Hi John: Manila is strange, but in a beautiful sort of way. And it’s insane, too. That’s why I love it and I hate it. Anyway, I hope to welcome you back in Manila soon, and maybe you’ll welcome me back in Davao as well.
Interesting piece Migs. I hope you delve further into the life of the common man/woman of the Philippines in future pieces. The ciommunal support structure of Filipino families has always facintated me. Those of us in the West have a lot to learn from the unique culuture of the Philippines.
Hi David: Thanks very much for your comment. I’m glad that you find our culture of family here in the Philippines fascinating. (Of course, the Western sense of family fascinates me just as much!) I promise to write more about it in the future!
Cheers!
good story Migs , been to manila seen the golf course…hee hee and u r right …I enjoy ur stories ..I enjoyed manila ..and i hope to enjoy reading more of ur stories …Phil R…
Hi Phil R.: Thanks so much for your kind words. The golf course is in a very awkward location, isn’t it? The golfers’ scenery is one of pollution and traffic.
But that doesn’t mean that Manila can’t be enjoyed. I’ve lived here for 23 years and everyday there are so many pleasant surprises that restore my faith in the city.
Cheers!
Hi Migs,…
It is the eldest who stole the innocents of the children..lack of respect…parents irresponsibilities..(after all they were the one who enjoy making them…Did they ever to consider the quality of life than quantity for this kids?)
.(believe me my hubby haven’t seen me this angry)..The next move he did..they approach some local..(who made an agreemnent transaction for the kids..as if they were an items ..to be sold…(and this is becoming a norm in our society…so sad ..so much for a religious country in Asia..)..I feel so sorry with those kids.Where are their parents?..Who should be responsible for them. on the first place…

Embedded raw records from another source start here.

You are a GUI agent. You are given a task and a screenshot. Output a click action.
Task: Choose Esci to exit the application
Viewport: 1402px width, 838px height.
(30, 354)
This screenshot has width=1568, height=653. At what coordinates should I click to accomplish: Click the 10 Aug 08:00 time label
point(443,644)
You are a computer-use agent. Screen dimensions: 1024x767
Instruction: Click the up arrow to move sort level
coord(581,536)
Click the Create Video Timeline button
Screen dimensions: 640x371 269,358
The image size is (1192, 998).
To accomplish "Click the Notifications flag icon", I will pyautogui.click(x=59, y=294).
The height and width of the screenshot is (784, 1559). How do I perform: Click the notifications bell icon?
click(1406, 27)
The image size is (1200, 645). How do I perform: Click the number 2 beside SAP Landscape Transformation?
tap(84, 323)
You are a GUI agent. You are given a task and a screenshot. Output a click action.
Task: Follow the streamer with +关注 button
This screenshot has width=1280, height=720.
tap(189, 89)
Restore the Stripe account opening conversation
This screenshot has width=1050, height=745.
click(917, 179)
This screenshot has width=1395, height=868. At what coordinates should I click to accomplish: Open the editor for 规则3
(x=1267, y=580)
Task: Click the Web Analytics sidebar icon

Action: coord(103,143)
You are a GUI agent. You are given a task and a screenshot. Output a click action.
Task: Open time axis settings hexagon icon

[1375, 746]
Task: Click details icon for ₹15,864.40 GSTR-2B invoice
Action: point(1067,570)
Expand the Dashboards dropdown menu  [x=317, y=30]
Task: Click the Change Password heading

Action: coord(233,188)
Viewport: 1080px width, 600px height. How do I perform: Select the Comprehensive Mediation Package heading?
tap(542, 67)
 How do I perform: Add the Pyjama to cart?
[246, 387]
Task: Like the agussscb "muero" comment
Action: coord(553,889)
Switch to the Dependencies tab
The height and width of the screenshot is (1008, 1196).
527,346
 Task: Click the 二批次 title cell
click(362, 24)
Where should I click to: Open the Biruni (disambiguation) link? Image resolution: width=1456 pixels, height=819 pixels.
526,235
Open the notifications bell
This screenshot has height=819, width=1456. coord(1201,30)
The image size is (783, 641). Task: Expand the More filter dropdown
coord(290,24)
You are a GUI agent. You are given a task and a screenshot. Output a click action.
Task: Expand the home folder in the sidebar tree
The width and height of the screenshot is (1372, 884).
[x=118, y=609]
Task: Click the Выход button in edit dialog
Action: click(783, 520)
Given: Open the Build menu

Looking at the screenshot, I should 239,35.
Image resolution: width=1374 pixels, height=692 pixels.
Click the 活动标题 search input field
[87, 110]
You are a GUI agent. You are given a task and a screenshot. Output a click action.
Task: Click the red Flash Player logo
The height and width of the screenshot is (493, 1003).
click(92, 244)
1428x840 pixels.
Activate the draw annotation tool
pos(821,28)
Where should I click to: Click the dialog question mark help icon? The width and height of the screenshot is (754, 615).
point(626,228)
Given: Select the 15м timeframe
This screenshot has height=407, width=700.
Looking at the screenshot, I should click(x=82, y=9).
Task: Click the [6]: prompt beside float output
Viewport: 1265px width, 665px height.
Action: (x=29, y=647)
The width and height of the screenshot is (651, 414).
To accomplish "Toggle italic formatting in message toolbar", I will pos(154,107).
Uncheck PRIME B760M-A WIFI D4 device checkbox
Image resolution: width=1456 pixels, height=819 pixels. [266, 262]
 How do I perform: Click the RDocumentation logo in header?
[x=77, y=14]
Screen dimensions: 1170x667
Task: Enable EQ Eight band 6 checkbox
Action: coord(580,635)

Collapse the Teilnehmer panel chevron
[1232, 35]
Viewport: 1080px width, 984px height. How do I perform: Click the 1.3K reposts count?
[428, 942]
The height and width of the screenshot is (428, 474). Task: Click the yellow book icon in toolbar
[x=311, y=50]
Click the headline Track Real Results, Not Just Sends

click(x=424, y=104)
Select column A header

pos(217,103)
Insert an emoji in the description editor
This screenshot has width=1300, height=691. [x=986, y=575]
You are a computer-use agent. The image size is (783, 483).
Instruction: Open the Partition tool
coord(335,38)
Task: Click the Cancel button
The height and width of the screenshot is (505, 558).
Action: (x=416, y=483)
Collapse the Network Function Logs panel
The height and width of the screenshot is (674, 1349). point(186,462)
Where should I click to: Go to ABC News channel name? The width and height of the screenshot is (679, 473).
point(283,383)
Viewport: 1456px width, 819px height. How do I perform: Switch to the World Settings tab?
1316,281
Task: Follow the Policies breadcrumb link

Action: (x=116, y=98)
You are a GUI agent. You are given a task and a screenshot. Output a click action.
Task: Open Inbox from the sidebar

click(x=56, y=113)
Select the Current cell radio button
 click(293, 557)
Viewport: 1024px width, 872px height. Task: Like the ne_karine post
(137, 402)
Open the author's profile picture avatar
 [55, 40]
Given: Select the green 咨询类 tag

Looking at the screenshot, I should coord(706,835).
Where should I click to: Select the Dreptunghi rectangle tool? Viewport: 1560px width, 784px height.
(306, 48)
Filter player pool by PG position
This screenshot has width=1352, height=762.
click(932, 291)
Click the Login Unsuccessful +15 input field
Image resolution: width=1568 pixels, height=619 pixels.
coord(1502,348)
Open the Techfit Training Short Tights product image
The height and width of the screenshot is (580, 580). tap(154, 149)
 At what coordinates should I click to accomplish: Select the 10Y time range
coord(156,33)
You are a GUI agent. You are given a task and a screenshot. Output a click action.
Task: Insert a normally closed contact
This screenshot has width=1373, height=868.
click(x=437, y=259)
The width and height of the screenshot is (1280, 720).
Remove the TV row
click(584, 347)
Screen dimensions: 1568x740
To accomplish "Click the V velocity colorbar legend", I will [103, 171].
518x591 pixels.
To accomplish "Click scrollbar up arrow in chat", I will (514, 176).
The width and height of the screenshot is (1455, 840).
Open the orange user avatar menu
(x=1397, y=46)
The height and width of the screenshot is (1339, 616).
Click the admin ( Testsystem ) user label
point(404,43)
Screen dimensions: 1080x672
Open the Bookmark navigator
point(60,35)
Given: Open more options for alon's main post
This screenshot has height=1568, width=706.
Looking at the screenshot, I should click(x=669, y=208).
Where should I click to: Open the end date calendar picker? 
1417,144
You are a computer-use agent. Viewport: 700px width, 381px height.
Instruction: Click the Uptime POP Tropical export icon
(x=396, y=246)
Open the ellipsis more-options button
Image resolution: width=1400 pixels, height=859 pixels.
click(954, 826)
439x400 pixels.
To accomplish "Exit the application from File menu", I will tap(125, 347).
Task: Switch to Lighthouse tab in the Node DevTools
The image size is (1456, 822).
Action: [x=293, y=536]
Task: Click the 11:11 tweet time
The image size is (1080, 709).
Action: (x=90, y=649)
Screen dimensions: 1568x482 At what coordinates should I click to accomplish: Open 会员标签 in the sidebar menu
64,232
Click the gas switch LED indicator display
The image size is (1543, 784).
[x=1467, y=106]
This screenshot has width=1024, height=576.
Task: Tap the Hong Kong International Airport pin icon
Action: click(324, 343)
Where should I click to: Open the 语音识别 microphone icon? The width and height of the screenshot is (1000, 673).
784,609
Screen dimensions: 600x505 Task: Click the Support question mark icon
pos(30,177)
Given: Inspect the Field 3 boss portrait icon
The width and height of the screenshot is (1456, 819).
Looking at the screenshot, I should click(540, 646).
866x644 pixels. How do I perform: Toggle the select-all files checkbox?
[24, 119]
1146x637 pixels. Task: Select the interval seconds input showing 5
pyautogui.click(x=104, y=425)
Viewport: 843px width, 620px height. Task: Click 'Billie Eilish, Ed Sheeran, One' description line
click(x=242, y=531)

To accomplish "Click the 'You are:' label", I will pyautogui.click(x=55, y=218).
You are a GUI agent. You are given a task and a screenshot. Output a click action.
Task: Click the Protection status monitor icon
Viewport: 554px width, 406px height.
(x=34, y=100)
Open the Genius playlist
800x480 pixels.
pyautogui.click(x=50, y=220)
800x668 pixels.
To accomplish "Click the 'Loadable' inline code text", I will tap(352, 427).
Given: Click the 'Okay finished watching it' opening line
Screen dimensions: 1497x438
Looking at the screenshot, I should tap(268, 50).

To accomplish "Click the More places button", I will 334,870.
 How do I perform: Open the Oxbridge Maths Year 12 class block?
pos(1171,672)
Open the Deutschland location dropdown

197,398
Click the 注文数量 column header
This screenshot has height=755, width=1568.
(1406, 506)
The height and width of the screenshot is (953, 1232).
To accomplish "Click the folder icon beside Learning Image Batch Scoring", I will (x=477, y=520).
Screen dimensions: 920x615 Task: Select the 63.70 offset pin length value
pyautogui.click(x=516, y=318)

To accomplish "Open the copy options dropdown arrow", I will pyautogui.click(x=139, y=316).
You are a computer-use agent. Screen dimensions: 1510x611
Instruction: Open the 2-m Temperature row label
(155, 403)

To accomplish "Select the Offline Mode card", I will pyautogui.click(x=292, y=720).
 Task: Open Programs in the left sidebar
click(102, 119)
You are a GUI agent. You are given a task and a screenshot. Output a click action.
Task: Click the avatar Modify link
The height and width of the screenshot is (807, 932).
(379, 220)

One time my hubby and i had been doing a brisk walk to Malate…YOu got no idea ..how angry I was…when an old guy trying to approach us..trying to negotiate the kids for some kind of arrangement..
Looking at them…I was so gratefull wiith my grandparents..for letting us to be a kid..to enjoy life…playing…and just be a kid..until time comes for us to be a responsible adult..
.
Hi Jocelyn: Thanks for your comment, and for sharing your experience in Malate. I’m glad too that your parents raised you in such a way that you were able to live your life, and yet bear your responsibilities as well.